Does one of these exclamations resound firmly with you? Is the truth of it self-evident?
Humans have this curious psychological trait that shifts our perception of facts so heavily to our way of thinking that we must perform corrective measures to keep from keeling over.
To put our ship back in balance we must do something that on the surface seems rather odd: we must subject ideas that we agree with to *greater* scrutiny, diligence, and fact-checking than ideas that are contrary to our beliefs.
"Say what? Why? What is this insanity?"
This “insanity” is called confirmation bias. Isn’t it satisfying to find and read tirades such as those above that support our beliefs? Don’t we relish (and greedily drink from) reports from right- or left-leaning websites, opinion pieces from armchair political experts, or even viral memes when they support (confirm) our beliefs (biases)? And how do we respond to those ideas that fly in the face our beliefs?
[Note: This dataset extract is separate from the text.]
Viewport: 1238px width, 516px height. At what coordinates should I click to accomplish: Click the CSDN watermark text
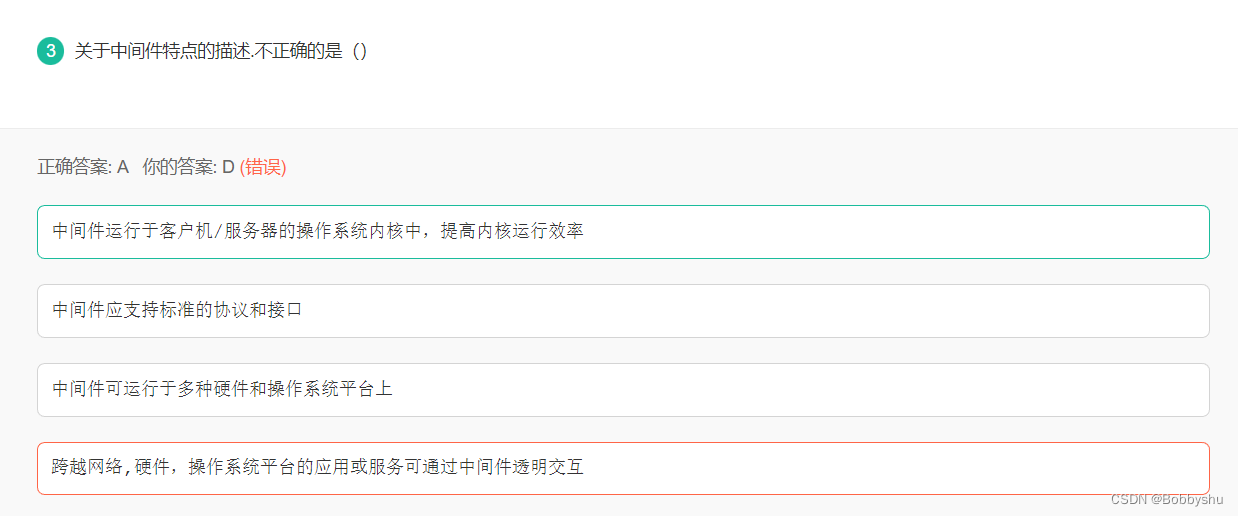(x=1128, y=498)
“Crazy!” “Unsubstantiated!” “Stupid!” “Un-American!”
I’ve read post after post by Trump and Clinton supporters who are angry at and baffled by each other and yet say almost the exact same thing:
“I honestly don’t understand how any rational human being could support [Trump][Clinton]! Are those people hopelessly stupid or just mindless sheeple who have been sold a lie?”
While some of us might truly believe that the over 100 million or so Americans that disagree with us politically are mindless subhuman chumps, I suspect there is another more reasonable explanation for this astonishingly great American divide. You guessed it: confirmation bias.
The desire to feel supported and validated in our beliefs is normal and understandable, but it’s often not rational. And by “not rational” I mean that we come to many beliefs emotionally, not rationally, and then unconsciously cherry-pick facts to dress those unrefined emotions in a respectable suit of rationality. Rationalization ex post facto.
"When men wish to construct or support a theory, how they torture facts into their service!" John Mackay, Irish-American industrialist, 1852
I know of only one antidote to our tendency to uncritically accept those things that appear to confirm our beliefs. That is a simple awareness and admission that perhaps we are not the one clear mind in a sea of the deluded - that we just might be one of the more than seven billion people affected by confirmation bias.
If we can admit and accept this aspect of human nature, we can make a rational effort to look at both sides of an issue (or person, or political movement) as dispassionately and rationally as our three-pound meatloaf of nerve cells marinating in a vat of emotionally-charged chemicals will allow.
Sure, we may end up with the same conclusion or opinion that we had before, but one can hope, at the very least, that we can come out of this confirmation bias-balancing exercise with a little more tolerance, and maybe even some understanding, of those people with whom we disagree.
Who knows, I’ve even heard stories of a few rare individuals who have allowed facts and evidence to hoist the anchors of belief from the sea floor of emotions and gain the freedom to explore new lands in the world of ideas. One can hope.
Nickerson, R. S. (1998). Confirmation bias: A ubiquitous phenomenon in many guises. Review of general psychology, 2(2), 175.